(Stored data entries)
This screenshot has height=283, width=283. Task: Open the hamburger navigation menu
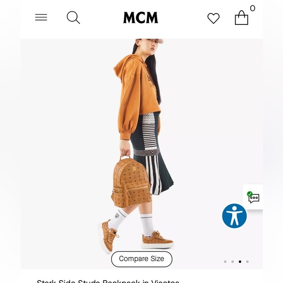pyautogui.click(x=41, y=18)
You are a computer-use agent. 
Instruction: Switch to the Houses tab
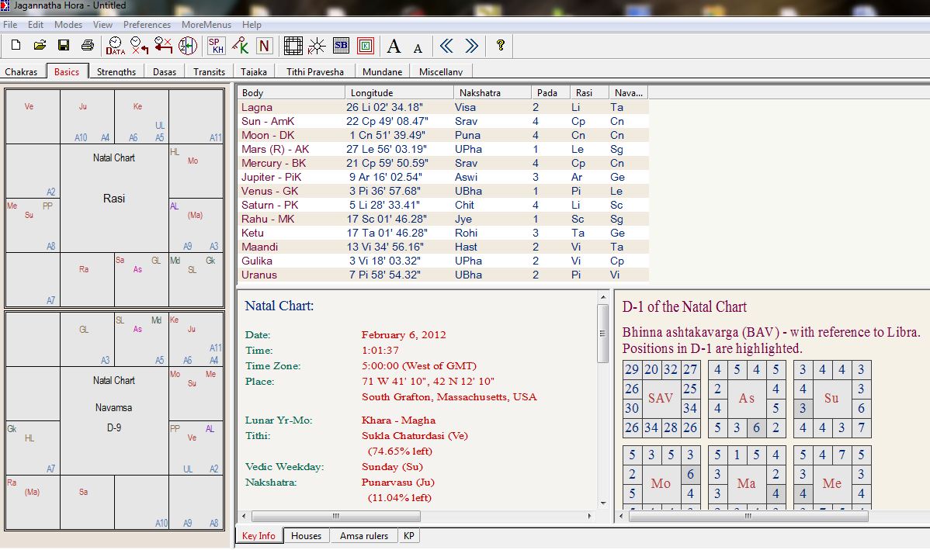(306, 535)
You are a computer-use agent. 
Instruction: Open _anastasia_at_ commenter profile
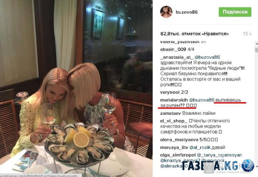177,57
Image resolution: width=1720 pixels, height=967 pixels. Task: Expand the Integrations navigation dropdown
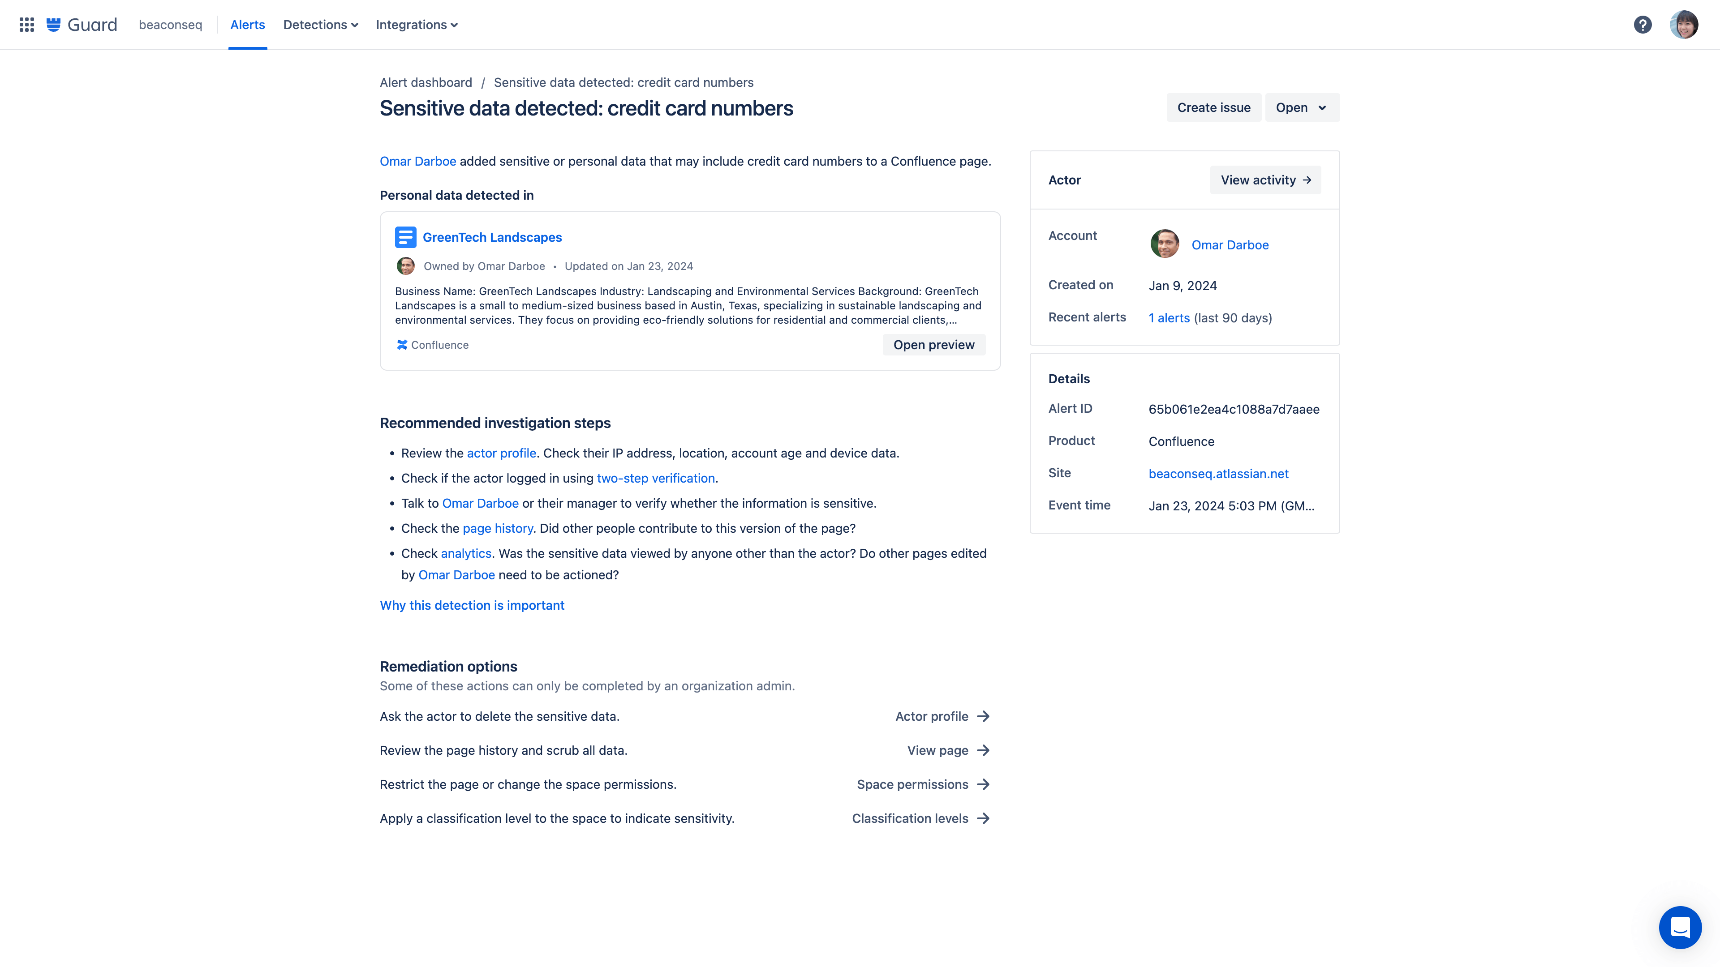click(x=416, y=25)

**WHAT IS REQUIRED:** Nothing but the lines from the line with "Instruction: Open _anastasia_at_" through the last line of the data above should be printed, exactly as written and without pictures.

**TASK OUTPUT:**
Instruction: Open _anastasia_at_ commenter profile
177,57
Image resolution: width=1720 pixels, height=967 pixels. Task: Expand the Integrations navigation dropdown
click(x=416, y=25)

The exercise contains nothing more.